Regional Flavors of Africa
To celebrate the launch of four new African spice blends, this week we’re taking a look at some of the regional dishes that inspired them.
Is chakalaka a salad? A stew? A relish? In truth, it’s all of the above and more. However you classify it, chakalaka is an essential South African condiment that can be served with everything from pap (similar to polenta) to crusty bread, stews, and braaied (barbecued) meat. Said to have originated with Mozambican mineworkers in and around Johannesburg, chakalaka is typically made with a blend of beans, carrots, onion, peppers, and tomato sauce. Some versions include cabbage or butternut squash, but all are characterized by a signature spicy seasoning made with crushed chiles and fragrant spices.

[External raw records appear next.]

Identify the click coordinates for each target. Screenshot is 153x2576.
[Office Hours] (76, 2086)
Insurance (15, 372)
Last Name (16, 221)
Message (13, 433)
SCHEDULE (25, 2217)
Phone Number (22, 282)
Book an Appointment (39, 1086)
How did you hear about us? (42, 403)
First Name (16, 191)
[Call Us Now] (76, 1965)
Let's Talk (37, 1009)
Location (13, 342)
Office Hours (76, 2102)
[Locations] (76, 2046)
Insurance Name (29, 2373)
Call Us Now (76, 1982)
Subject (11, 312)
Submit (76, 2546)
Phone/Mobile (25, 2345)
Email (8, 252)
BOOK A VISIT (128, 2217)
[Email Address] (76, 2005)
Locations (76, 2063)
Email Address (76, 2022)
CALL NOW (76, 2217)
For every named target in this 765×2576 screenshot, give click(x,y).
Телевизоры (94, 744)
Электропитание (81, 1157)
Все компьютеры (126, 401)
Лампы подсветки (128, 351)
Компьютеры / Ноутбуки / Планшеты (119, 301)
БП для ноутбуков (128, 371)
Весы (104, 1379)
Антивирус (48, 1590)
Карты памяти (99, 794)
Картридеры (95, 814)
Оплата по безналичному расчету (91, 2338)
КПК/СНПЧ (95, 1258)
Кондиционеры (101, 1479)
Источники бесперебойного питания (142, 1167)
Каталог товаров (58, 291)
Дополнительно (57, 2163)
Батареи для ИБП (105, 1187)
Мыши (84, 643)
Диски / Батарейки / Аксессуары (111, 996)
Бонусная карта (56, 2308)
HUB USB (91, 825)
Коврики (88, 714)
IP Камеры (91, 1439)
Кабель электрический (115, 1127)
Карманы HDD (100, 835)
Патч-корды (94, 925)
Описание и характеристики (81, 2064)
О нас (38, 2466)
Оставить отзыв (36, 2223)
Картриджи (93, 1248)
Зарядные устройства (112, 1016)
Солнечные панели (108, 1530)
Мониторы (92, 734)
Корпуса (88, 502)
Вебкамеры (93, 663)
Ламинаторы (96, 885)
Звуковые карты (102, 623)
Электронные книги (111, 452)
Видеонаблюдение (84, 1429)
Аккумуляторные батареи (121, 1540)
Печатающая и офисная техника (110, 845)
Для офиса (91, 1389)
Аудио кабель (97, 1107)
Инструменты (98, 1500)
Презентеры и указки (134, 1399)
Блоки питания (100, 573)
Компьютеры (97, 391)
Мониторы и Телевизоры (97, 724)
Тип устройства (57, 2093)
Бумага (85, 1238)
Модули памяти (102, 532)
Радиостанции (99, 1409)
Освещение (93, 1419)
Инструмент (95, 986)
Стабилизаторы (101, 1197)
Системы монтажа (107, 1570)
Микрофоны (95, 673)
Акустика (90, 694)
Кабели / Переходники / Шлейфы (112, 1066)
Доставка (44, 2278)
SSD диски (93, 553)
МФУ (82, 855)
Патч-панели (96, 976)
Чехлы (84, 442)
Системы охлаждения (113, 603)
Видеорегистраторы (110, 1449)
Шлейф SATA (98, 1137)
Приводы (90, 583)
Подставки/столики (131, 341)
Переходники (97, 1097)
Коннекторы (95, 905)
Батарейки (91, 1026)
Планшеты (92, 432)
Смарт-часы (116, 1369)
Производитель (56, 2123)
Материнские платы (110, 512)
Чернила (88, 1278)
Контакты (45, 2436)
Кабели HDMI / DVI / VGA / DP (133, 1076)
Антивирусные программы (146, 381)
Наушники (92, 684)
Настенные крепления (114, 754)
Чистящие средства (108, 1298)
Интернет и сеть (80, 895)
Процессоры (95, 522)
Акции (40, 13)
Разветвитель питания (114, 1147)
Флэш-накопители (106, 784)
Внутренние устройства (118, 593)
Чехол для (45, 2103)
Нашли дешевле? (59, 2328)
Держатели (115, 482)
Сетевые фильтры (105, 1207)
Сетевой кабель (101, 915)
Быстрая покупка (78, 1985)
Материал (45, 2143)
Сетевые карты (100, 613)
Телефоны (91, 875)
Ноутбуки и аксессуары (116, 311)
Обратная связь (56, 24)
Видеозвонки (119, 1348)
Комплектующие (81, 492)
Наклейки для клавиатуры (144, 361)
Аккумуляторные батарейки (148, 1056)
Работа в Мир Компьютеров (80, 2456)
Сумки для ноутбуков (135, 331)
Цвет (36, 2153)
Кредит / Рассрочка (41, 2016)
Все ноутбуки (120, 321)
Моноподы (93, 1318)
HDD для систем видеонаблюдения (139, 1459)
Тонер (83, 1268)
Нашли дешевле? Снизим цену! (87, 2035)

Suya is a spicy meat kebab popular as a street food throughout West Africa. Typically made with skewered beef, suya can also be prepared using tripe, chicken, liver, or kidney meat. In West African countries like Nigeria, where suya is thought to have originated with the cuisine of the Hausa people, skewered suya meat is seasoned with a hot, nutty spice mixture before being grilled, then finished with a drizzle of vegetable or peanut oil before being served.
Zobodobo is the Hausa name for the Hibiscus plant, a key ingredient in the fruity, refreshing beverage known as zobo drink. Popular throughout Nigeria and West Africa, zobo drink is made from an infusion of tart dried Hibiscus flowers mixed with pineapple, ginger, and sometimes oranges, watermelon, or other fruit. Zobo drink is usually served cold, making it a refreshing choice during the hot summer months. For a delicious summertime cocktail, rim glasses with Hibiscus Chile-Lime Salt and mix 8oz of zobo drink with 1.5oz of rum. Serve over ice and garnish with a slice of fresh pineapple.
Couscous is truly a global dish, popular everywhere from Italy to West Africa and beyond. It’s the national dish of Tunisia, where it is called kousksi. Though it resembles a grain, couscous is actually a type of pasta made from durum semolina wheat. The wheat is rolled into small balls that are crushed and then streamed using a special double-chambered cooking pot called a couscoussier. Today, most couscous is sold pre-steamed to shorten the cooking process.
Distinct from Algerian or Moroccan recipes, in Tunisia couscous is almost always served with a red, tomato-based sauce and a characteristic spice blend which includes coriander, chile powder, garlic, caraway seeds, and turmeric. Fish, tripe, hard-boiled eggs, and meats are all served with couscous in Tunisia, as are spice-scented meatballs made from beef or lamb.
Doro wat is a thick, warming stew made from a base of slow-cooked onions and spices (typically berbere), to which chicken and hard-boiled eggs are added. In the traditional recipe, the onions are cooked alone in their own juices at low heat before any oil or butter is added, creating a thick, sweet base for the spices. One of the most popular and best-known dishes of Ethiopia and Eritrea, doro wat is typically served with injera, a spongy sourdough flatbread made from teff which doubles as a serving utensil.